Abstract
Background Predicting 12-month mortality is important to optimise end-of-life care for people with Huntington’s disease (HD). Machine learning (ML) may outperform traditional statistical methods when modelling complex high-dimensional, censored survival data. We compared several tree-based ensemble ML methods for predicting 12-month mortality among patients with HD.
Methods We conducted a retrospective review of electronic records of adults with genetically-confirmed HD at an Australian centre (1 January 2018 - 30 June 2023). Three tree-based ML methods (random survival forest (rfsrc), ranger, Bayesian Additive Regression Trees (BART)) were compared to Cox proportional-hazards (CoxPH) model using area under the receiver operating characteristics curve (AUC). The covariates included patient demographics, functional status, symptoms, complications, comorbidities. Prior to model development, we employed the standard approach of splitting the dataset into training (70%) and validation (30%) sets. We used dimensionless Shapley value from cooperative Game Theory to determine the covariates making the largest contributions to death.

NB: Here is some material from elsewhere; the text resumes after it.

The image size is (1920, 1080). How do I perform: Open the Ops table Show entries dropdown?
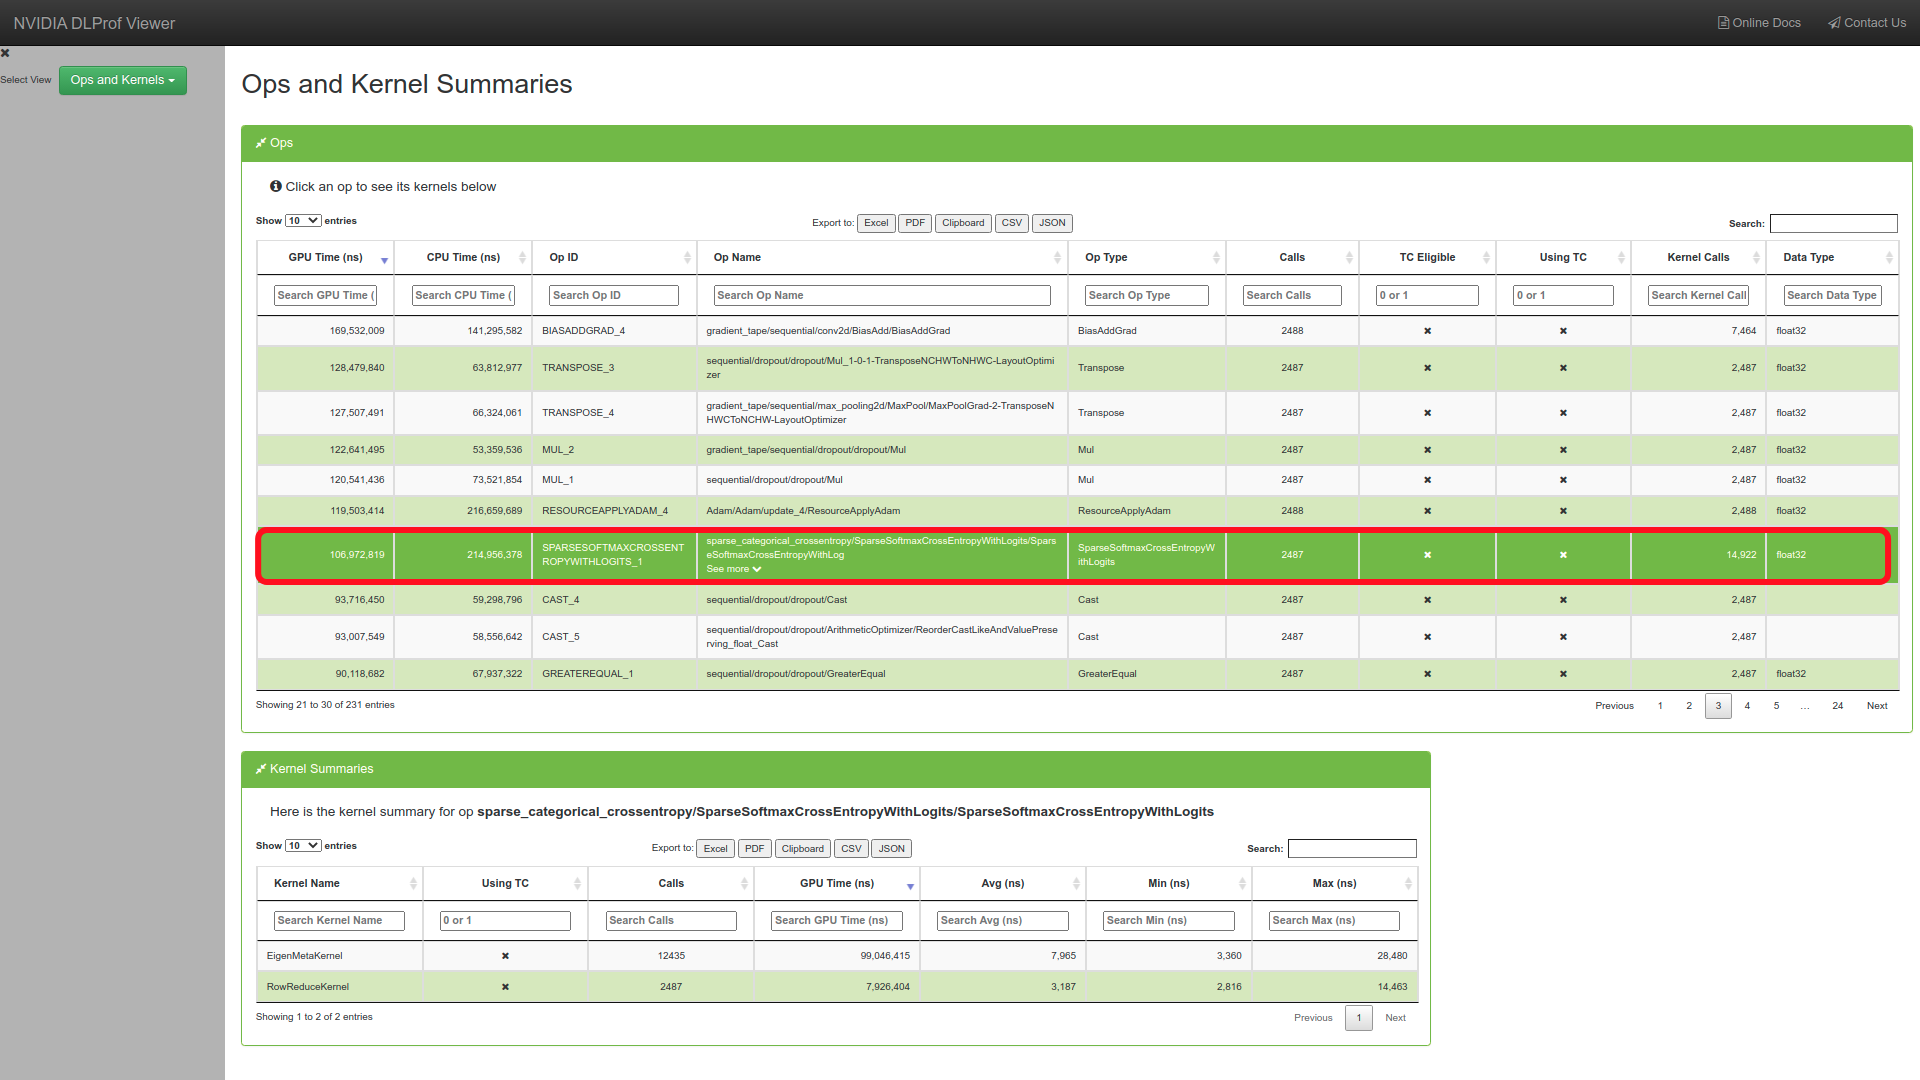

Results Among 343 patients, 71 (20.7%) died. The AUCs for training and validation sets, respectively, were 0.96 and 0.79 (rfsrc), 0.99 and 0.92 (ranger), 0.94 and 0.90 (BART), 0.93 and 0.75 (CoxPH). A smaller difference between training and validation AUC for BART model suggests less overfitting and more accurate predictions compared to other models. Shapley values for all ML models showed poor functional status (UHDRS-TFC<1) contributed the most to death within 12 months. For BART model, depression, male sex, dysphagia, dementia were additional important predictors.
Conclusion BART can accurately predict 12-month mortality in HD as compared to traditional Cox method.